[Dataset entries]
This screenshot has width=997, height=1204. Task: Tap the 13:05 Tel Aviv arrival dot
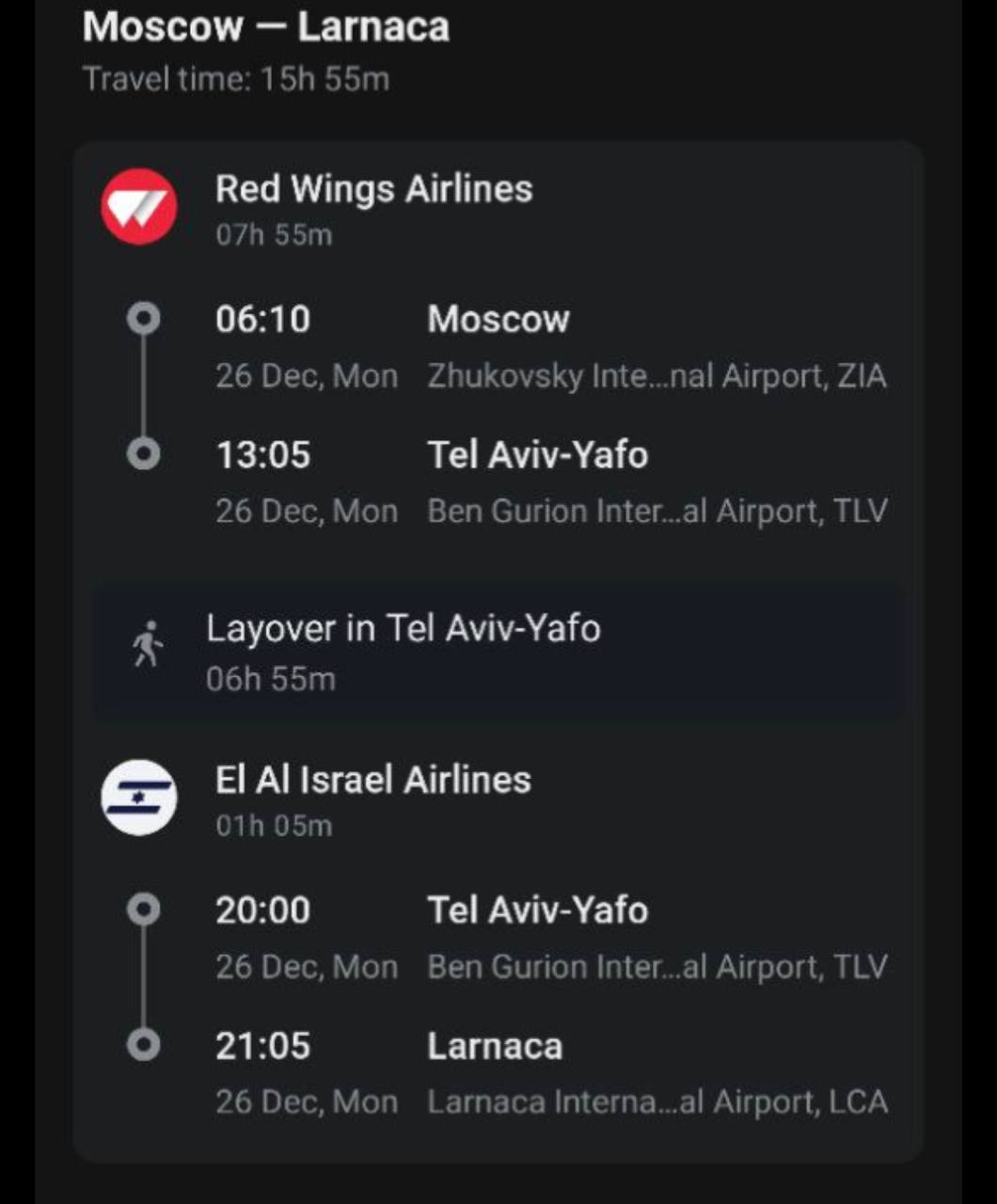(143, 454)
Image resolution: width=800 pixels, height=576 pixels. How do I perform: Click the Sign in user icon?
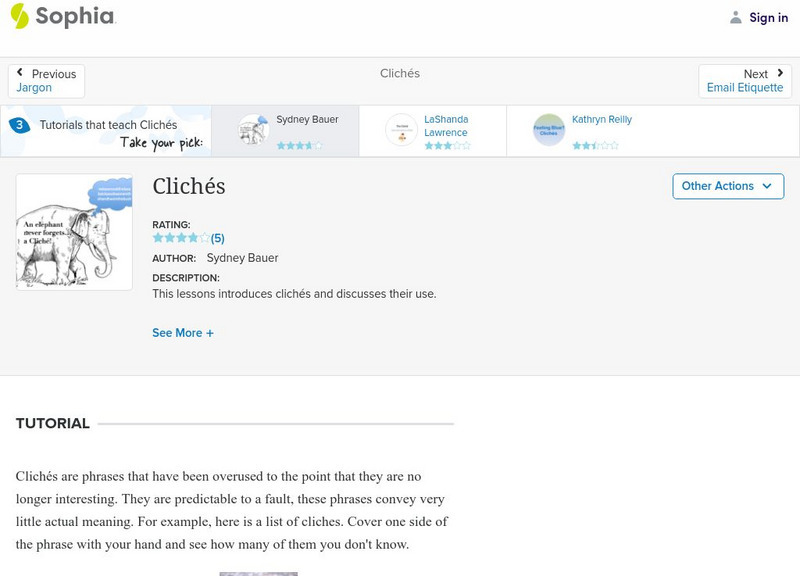point(736,17)
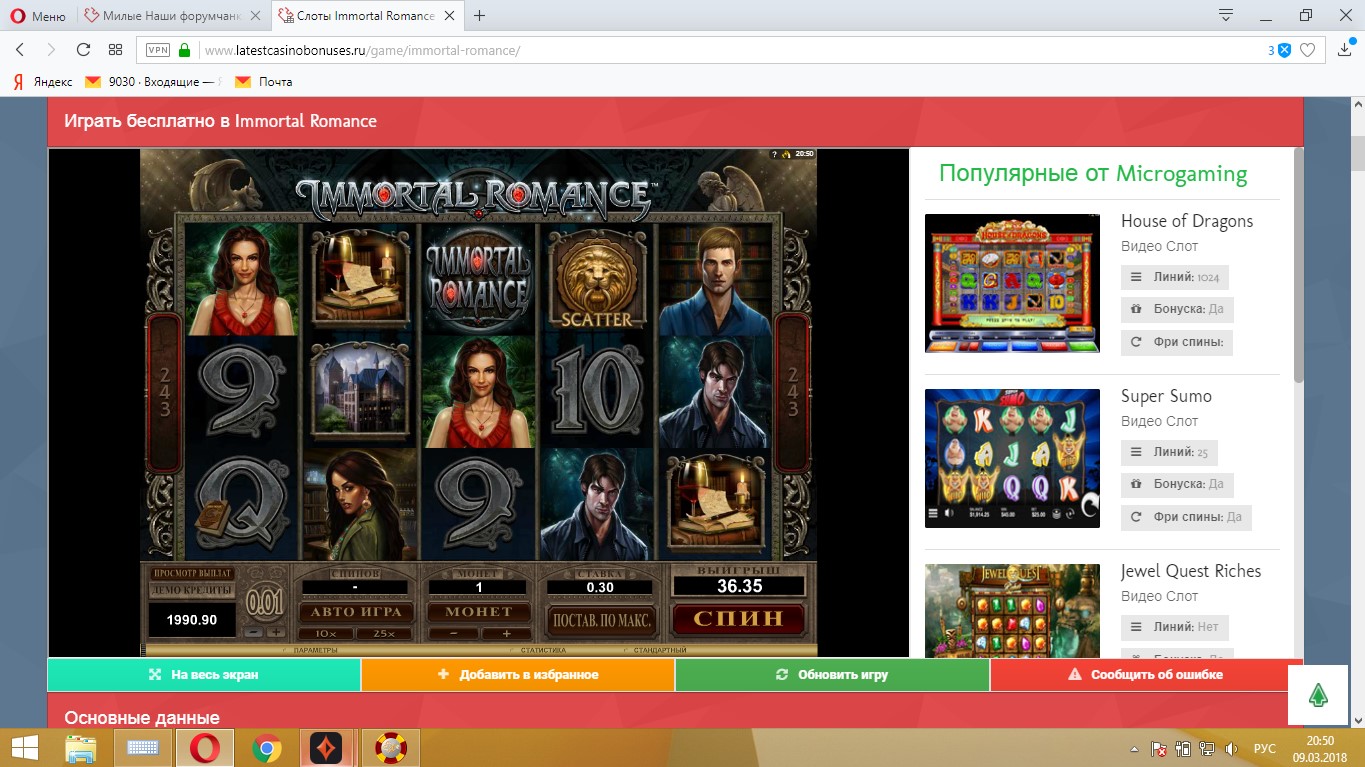The image size is (1365, 767).
Task: Open the downloads arrow icon
Action: pyautogui.click(x=1346, y=50)
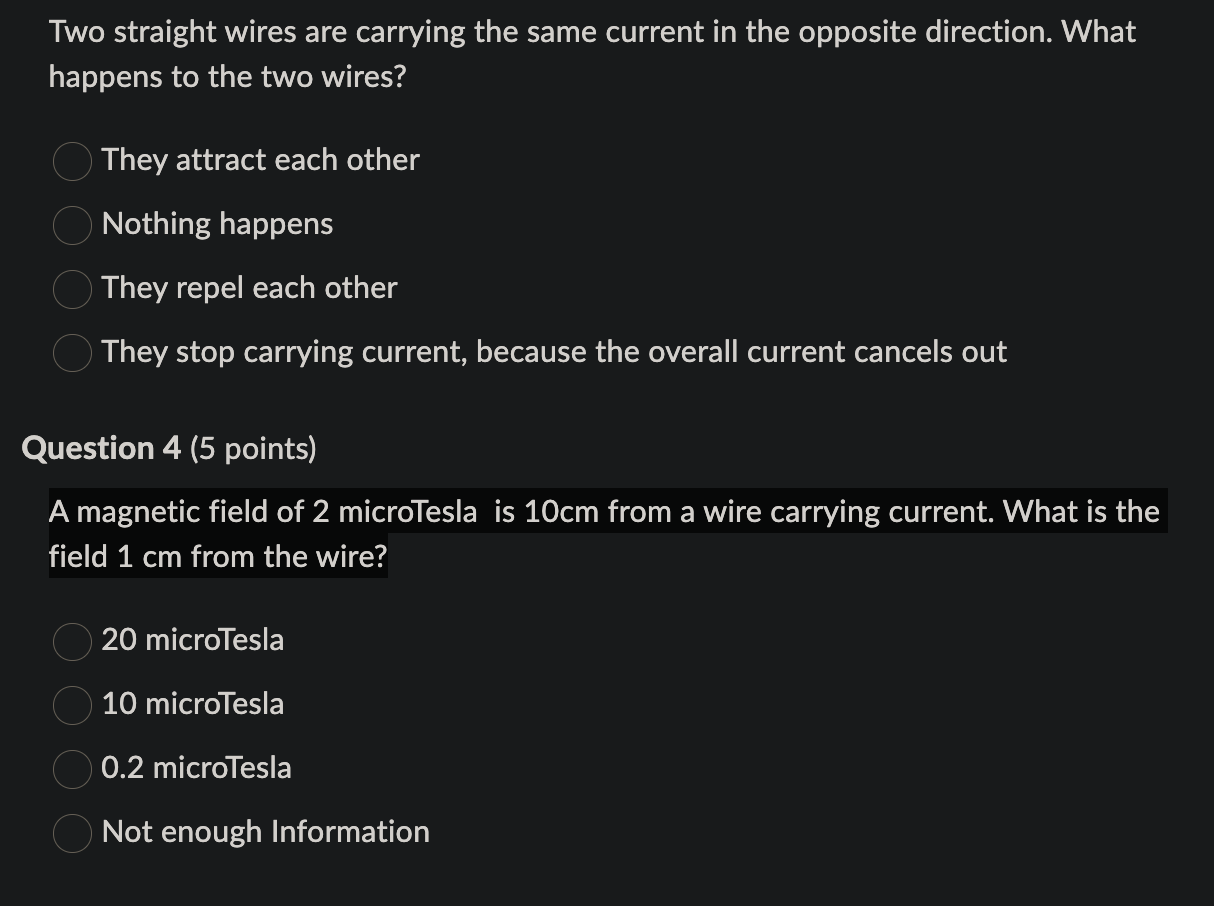Click the 'Not enough Information' label text
Viewport: 1214px width, 906px height.
pyautogui.click(x=265, y=832)
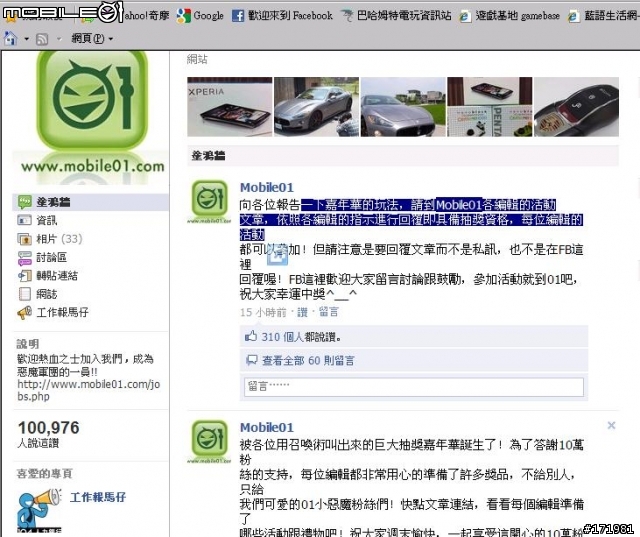The width and height of the screenshot is (640, 537).
Task: Click the XPERIA phone photo thumbnail
Action: [230, 107]

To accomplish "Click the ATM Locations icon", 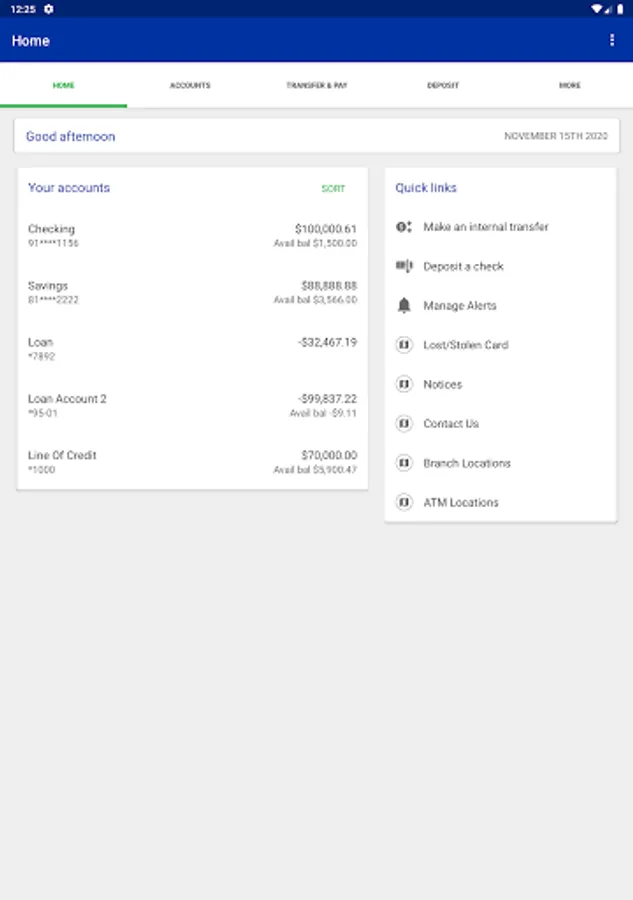I will (x=404, y=502).
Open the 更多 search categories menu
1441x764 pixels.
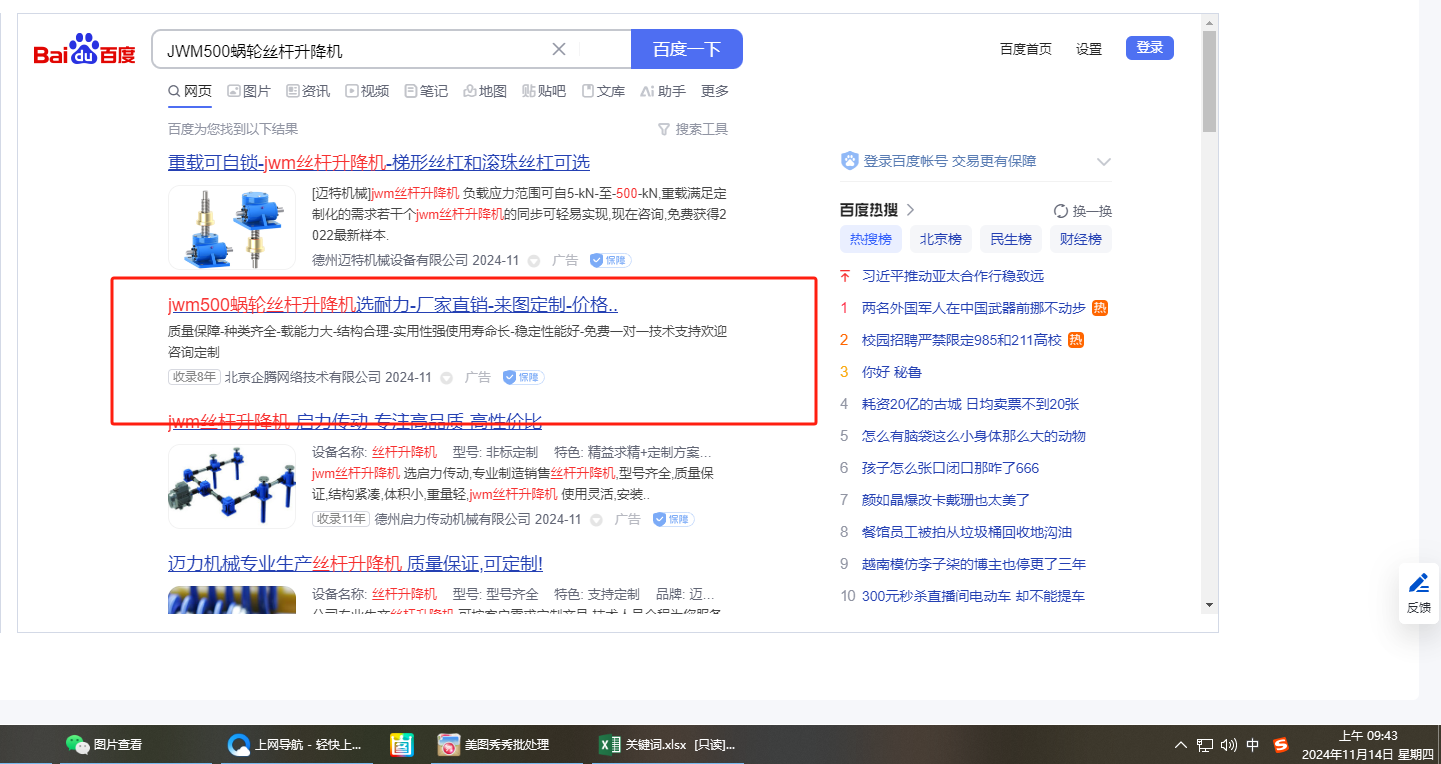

[EXERCISE]: Working from the records above, reproduce exactly the lines from the one with "Open the 更多 search categories menu" through the last line, without the pictures.

[EXERCISE OUTPUT]:
Open the 更多 search categories menu
1441x764 pixels.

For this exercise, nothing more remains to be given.